Quick Answer
AI document extraction is sold on one number: accuracy. I have watched "99 percent" quoted in a hundred sales decks. Here is the bit the vendor skips over. That figure is usually character accuracy across a whole page, not field accuracy on the codes that decide whether a home is safe. I have processed compliance data across more than 1.7 million properties, and the gap between those two numbers is exactly where people get hurt. Compliance is not assurance. Ask about field accuracy, demand to see the audit trail, and never confuse a tidy PDF with a safe installation.
Table of Contents
- The number that should worry you
- What happens when the machine reads your certificate
- The 300-check problem
- Extraction is not comprehension
- Five questions to ask before you sign
- Why Awaab's Law makes this urgent
- The audit trail nobody demos
- What good actually looks like
- What the sector is saying
- Recommended videos
- Frequently asked questions
- My verdict
The number that should worry you

Every PropTech pitch I have ever sat through leads with accuracy. Someone puts a slide up, says "99 percent", and the room relaxes. Job done. The machine reads the paperwork, the numbers land in the system, everyone goes home early.
Let me explain why that slide should make you sit up, not relax.

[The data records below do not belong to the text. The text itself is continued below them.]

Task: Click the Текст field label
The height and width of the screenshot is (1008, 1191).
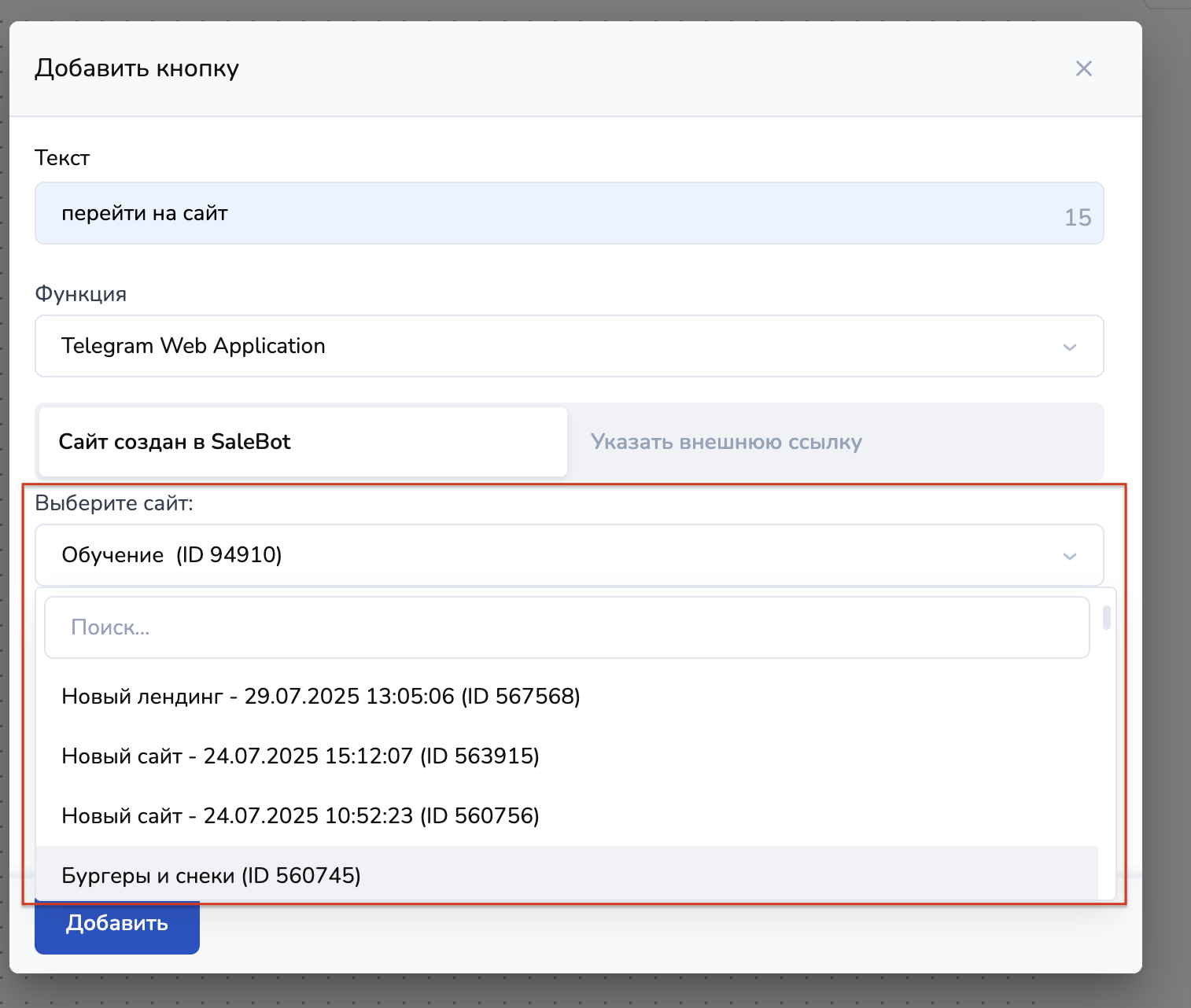Action: [x=62, y=158]
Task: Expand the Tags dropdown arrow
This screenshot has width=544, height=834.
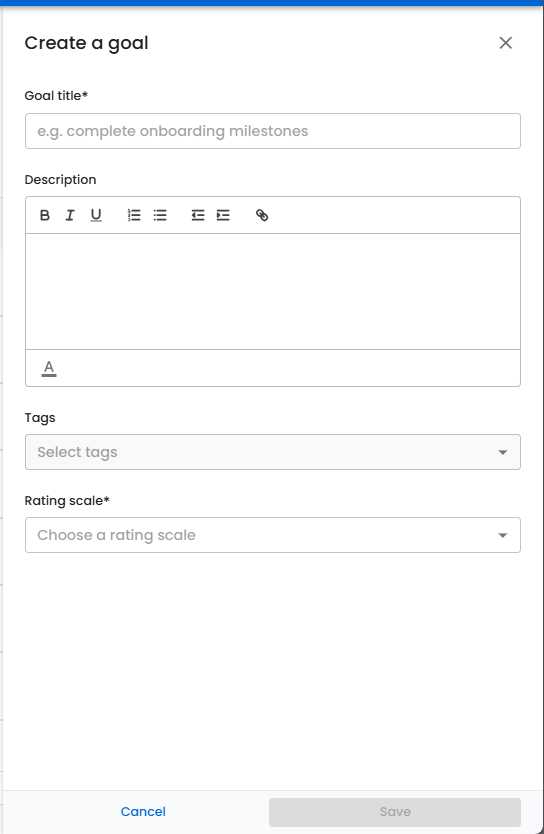Action: 503,453
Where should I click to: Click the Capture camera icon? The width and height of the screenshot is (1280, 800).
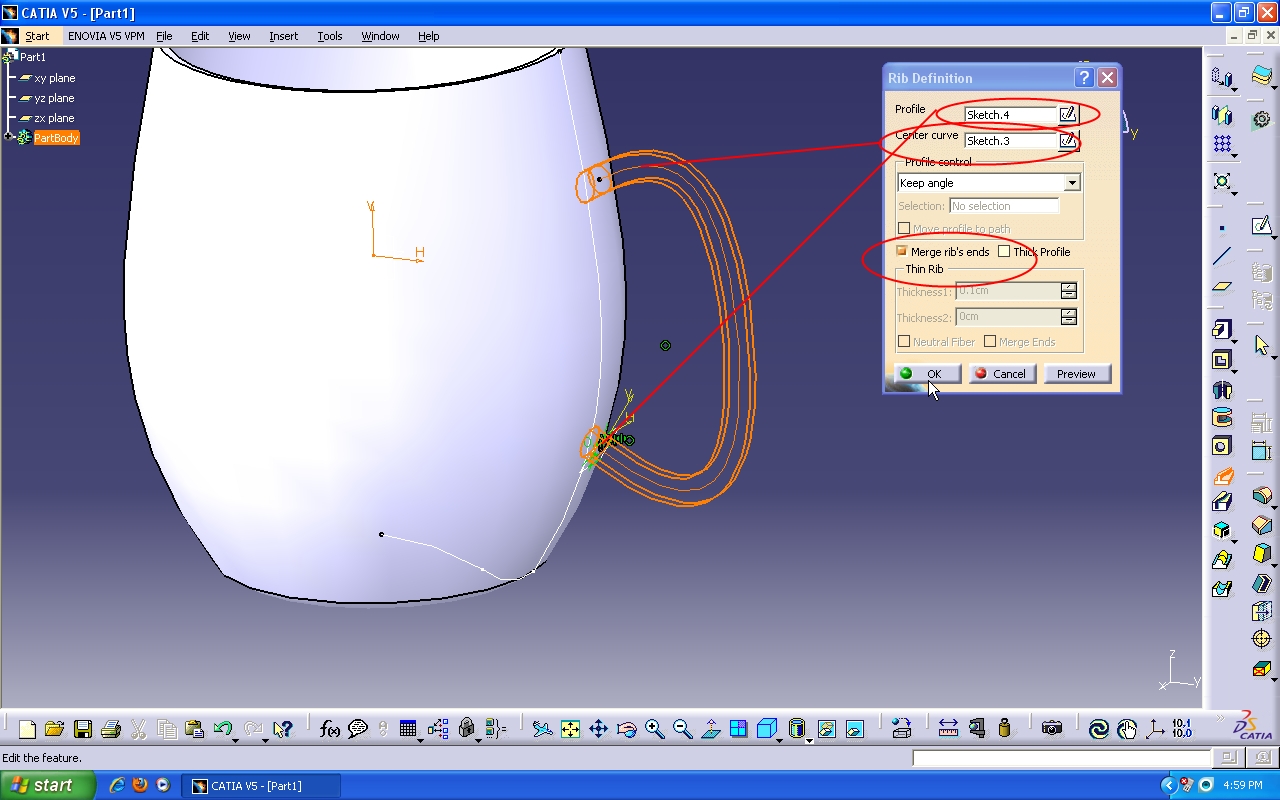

Ninety-nine percent of what? On a page of a thousand characters, 99 percent character accuracy means ten characters are wrong. If those ten characters land in the free text at the top, nobody cares. If two of them land in a circuit reference or a classification code, you now have a document that reads clean and lies about a home. The vendor quoted you the number that flatters the demo. The number that matters, the one they rarely put on a slide, is field accuracy: did it get the fields that actually decide safety right, every time, on real documents produced by real people on a bad day.
I have spent years watching this industry dine out on the first number and quietly ignore the second. So before you buy anything, understand what you are actually buying.
What happens when the machine reads your certificate
Here is the part vendors would rather you did not think about. Character accuracy and field accuracy are not the same measurement, and the gap between them is not small.
A clean typed letter might extract at 98 percent at field level. A batch of real compliance documents, with their tables, their handwriting, their scanned-then-photographed-then-emailed journey, drops to somewhere between 60 and 85 percent at field level. Push it into a multi-column results schedule, the kind every condition report is built on, and independent testing puts extraction accuracy as low as 40 to 60 percent. That is not a typo. On the exact part of the document that carries the safety data, a headline "99 percent" tool can be wrong four times out of ten.
The errors cluster where it hurts
Extraction failures are not random. They gather on numbers, codes and identifiers, which is precisely where a single wrong character invalidates the whole field. A scrambled digit in a Zs value or a flipped classification code does not look like an error. It looks like data. That is what makes it dangerous.
If a vendor cannot tell you their field-level accuracy on messy, real-world trade documents, they are quoting you the wrong number and hoping you will not ask. Ask.
The 300-check problem

People outside the trade think a certificate is a single fact. It is not. An EICR will have, on average, around 300 individual checks on the results and data inputted. Three hundred. Circuit by circuit, observation by observation, code by code.
Now think about what a language model does with that. It is very good at producing a confident answer. It is not, by default, good at telling you when it is unsure. So it reads a smudged C2 as a C3, downgrading a "potentially dangerous" observation to "improvement recommended", and it hands you that answer with exactly the same confidence it hands you the correct ones. Multiply one silent error across 300 checks, then across a portfolio of thousands of properties, and you are not looking at a data quality problem. You are looking at a risk you cannot see.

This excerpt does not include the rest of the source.